> _TASKS_:
a) In the post about AI and services firms, which companies does it say are almost always better than larger incumbents at managing AI complexity for clients?
b) Return the stretch of the post about AI and services firms from "Somewhere between the" through "things. Who’s in?".

> _SOURCE TEXT_:
━━━━━━━━

Somewhere between the destruction of SaaS multiples and the world of super agents that do everything, there’s an opportunity for companies to manage the new thing through a combination of AI + people. Call it hybrid mode, human-in-the-loop or Augmented AI. For many companies it may make more sense to pay someone to manage their AI applications and infrastructure than to do everything in house.
Firms that can manage the complexity of AI for their clients and distinguish themselves by delivering great service will have an opportunity to thrive. Smaller companies are almost always able to do this better than larger incumbents.
It’s an exciting time and it’ll be interesting to see a new crop of companies that leverage the power of AI to do great things. Who’s in?
Apologies for the long post! What are your experiences with AI? Are you vibe coding? Creating new proposals? Generating designs? What’s working? Leaving a comment!
Two other great article on this subject: Matt Shumer’s Something Big Is Happening describes the recent acceleration of AI and Stephen O’Grady’s Besieged has a nuanced discussion of the build vs buy dilemma and the economics of AI. Both are worth reading.

━━━━━━━━

> _SUPPLIED MATERIAL_:
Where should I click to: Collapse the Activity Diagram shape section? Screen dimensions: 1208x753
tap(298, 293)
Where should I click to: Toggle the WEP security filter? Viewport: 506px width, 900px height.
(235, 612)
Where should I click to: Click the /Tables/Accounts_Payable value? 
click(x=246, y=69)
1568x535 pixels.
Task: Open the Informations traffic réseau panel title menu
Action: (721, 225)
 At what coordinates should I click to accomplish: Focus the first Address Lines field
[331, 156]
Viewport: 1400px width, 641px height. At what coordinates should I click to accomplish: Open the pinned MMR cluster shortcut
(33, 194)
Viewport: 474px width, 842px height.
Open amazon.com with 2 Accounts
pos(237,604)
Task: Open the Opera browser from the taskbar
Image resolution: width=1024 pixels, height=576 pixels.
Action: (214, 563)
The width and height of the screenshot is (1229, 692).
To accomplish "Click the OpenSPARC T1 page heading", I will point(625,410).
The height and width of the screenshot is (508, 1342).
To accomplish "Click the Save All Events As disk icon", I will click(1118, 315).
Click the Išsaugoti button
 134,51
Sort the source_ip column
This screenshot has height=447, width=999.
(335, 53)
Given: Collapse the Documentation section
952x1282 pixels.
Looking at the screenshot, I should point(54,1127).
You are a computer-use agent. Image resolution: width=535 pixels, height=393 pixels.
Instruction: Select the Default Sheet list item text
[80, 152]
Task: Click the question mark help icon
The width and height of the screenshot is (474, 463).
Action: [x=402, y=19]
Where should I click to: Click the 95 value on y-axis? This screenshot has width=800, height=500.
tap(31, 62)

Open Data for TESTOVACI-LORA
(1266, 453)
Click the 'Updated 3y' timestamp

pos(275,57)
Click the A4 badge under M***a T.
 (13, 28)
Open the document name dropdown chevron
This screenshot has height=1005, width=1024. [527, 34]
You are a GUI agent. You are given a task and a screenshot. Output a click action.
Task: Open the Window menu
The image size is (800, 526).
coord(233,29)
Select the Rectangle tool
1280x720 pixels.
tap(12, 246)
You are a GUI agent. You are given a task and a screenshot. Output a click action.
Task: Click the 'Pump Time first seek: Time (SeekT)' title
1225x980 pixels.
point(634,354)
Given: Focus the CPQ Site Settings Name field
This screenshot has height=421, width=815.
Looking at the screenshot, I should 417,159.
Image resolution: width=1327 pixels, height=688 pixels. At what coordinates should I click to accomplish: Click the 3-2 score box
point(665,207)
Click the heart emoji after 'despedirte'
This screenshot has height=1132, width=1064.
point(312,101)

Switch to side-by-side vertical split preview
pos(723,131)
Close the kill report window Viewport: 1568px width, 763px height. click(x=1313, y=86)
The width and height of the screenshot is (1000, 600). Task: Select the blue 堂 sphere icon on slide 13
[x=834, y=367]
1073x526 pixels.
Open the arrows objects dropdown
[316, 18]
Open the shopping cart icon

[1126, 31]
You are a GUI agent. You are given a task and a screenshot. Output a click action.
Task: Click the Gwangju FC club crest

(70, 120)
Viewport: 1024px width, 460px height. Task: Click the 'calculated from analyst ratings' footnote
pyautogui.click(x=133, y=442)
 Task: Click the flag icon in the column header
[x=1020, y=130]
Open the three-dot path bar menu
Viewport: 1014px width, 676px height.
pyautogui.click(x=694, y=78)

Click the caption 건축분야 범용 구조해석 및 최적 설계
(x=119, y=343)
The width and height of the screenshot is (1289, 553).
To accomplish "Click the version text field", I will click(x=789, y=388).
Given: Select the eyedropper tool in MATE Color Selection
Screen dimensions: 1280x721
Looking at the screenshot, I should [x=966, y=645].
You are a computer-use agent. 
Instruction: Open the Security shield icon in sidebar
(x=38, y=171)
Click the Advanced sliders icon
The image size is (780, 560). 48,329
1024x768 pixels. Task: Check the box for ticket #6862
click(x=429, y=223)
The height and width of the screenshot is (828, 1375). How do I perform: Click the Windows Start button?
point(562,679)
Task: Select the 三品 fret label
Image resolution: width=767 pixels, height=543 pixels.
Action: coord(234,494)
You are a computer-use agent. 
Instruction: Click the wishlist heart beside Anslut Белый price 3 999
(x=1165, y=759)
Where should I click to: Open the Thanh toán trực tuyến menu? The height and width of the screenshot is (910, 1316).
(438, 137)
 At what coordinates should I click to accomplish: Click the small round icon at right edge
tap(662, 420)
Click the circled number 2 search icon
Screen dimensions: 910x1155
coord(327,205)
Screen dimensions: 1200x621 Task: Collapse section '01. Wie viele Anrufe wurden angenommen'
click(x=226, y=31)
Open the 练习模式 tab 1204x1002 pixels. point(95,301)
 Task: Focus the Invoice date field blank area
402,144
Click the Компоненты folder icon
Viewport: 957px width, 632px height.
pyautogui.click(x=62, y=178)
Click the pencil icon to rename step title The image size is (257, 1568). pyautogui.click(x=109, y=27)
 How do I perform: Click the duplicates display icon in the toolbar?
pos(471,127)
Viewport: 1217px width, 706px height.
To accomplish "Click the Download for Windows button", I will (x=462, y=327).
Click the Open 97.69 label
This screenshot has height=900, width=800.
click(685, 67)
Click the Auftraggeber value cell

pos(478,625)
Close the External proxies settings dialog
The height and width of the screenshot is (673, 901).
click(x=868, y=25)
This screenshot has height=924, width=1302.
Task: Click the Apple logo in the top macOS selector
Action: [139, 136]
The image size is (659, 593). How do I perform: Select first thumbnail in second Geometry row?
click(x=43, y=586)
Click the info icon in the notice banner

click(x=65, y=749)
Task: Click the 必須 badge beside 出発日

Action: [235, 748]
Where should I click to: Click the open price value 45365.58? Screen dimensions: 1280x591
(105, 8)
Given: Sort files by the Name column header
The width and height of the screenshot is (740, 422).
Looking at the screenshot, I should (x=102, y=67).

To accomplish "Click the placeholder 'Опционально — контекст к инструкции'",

━━━━━━━━

> _ACTIVITY ANSWERS_:
a) Smaller companies.

b)
Somewhere between the destruction of SaaS multiples and the world of super agents that do everything, there’s an opportunity for companies to manage the new thing through a combination of AI + people. Call it hybrid mode, human-in-the-loop or Augmented AI. For many companies it may make more sense to pay someone to manage their AI applications and infrastructure than to do everything in house.
Firms that can manage the complexity of AI for their clients and distinguish themselves by delivering great service will have an opportunity to thrive. Smaller companies are almost always able to do this better than larger incumbents.
It’s an exciting time and it’ll be interesting to see a new crop of companies that leverage the power of AI to do great things. Who’s in?